INPUT FOR THIS TASK:
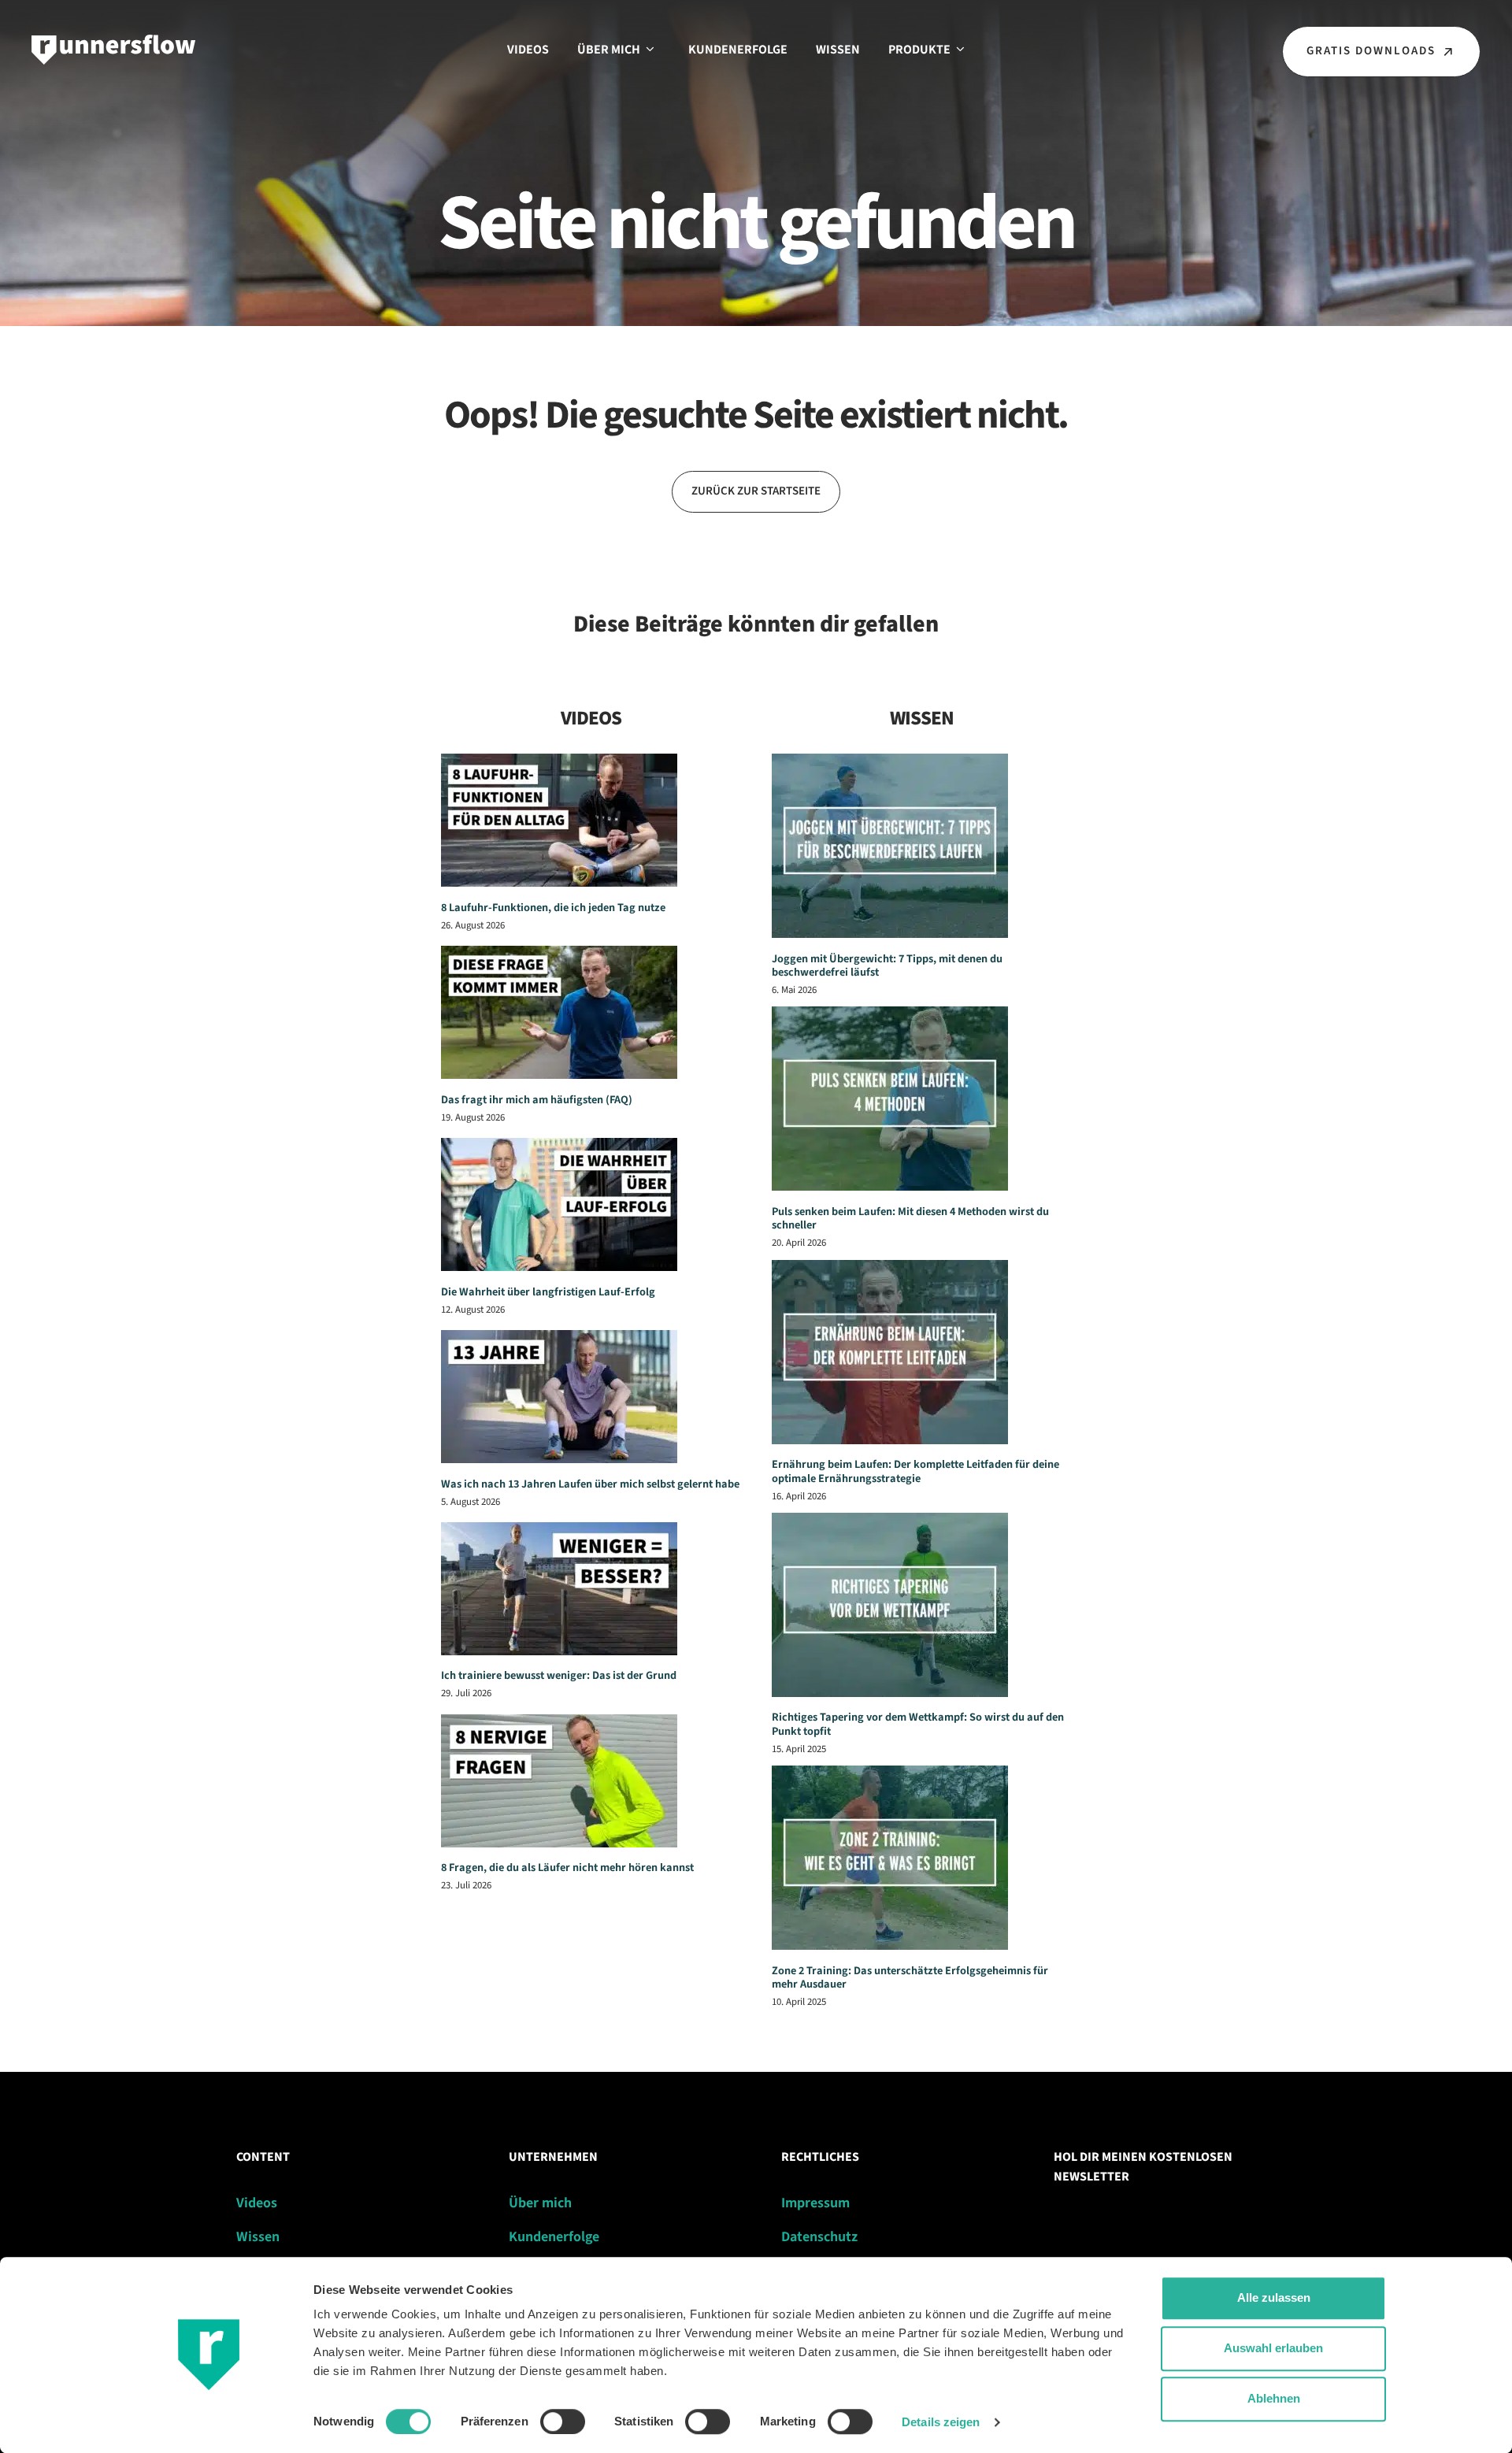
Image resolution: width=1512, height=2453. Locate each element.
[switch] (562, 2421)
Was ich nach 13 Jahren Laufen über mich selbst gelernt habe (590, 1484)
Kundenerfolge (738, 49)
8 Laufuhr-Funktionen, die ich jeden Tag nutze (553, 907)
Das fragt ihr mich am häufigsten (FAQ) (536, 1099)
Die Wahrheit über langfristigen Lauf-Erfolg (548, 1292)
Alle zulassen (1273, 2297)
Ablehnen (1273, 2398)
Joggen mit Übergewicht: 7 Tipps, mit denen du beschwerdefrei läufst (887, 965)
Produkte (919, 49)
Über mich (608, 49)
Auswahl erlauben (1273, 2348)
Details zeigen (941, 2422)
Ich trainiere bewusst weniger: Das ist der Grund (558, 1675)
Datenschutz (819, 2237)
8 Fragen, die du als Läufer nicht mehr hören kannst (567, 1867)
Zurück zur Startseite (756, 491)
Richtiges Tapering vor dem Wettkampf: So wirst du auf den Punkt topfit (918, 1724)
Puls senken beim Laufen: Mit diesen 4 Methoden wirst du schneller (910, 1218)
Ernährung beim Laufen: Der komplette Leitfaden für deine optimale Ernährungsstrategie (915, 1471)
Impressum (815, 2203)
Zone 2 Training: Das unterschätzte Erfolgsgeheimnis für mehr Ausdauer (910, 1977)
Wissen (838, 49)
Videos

WHAT NEEDS TO BE DONE: After locating the line with "Ablehnen (1273, 2398)" in the records above, please set down that line and all later ones exactly, and no other line.

WRITTEN ANSWER:
Ablehnen (1273, 2398)
Joggen mit Übergewicht: 7 Tipps, mit denen du beschwerdefrei läufst (887, 965)
Produkte (919, 49)
Über mich (608, 49)
Auswahl erlauben (1273, 2348)
Details zeigen (941, 2422)
Ich trainiere bewusst weniger: Das ist der Grund (558, 1675)
Datenschutz (819, 2237)
8 Fragen, die du als Läufer nicht mehr hören kannst (567, 1867)
Zurück zur Startseite (756, 491)
Richtiges Tapering vor dem Wettkampf: So wirst du auf den Punkt topfit (918, 1724)
Puls senken beim Laufen: Mit diesen 4 Methoden wirst du schneller (910, 1218)
Ernährung beim Laufen: Der komplette Leitfaden für deine optimale Ernährungsstrategie (915, 1471)
Impressum (815, 2203)
Zone 2 Training: Das unterschätzte Erfolgsgeheimnis für mehr Ausdauer (910, 1977)
Wissen (838, 49)
Videos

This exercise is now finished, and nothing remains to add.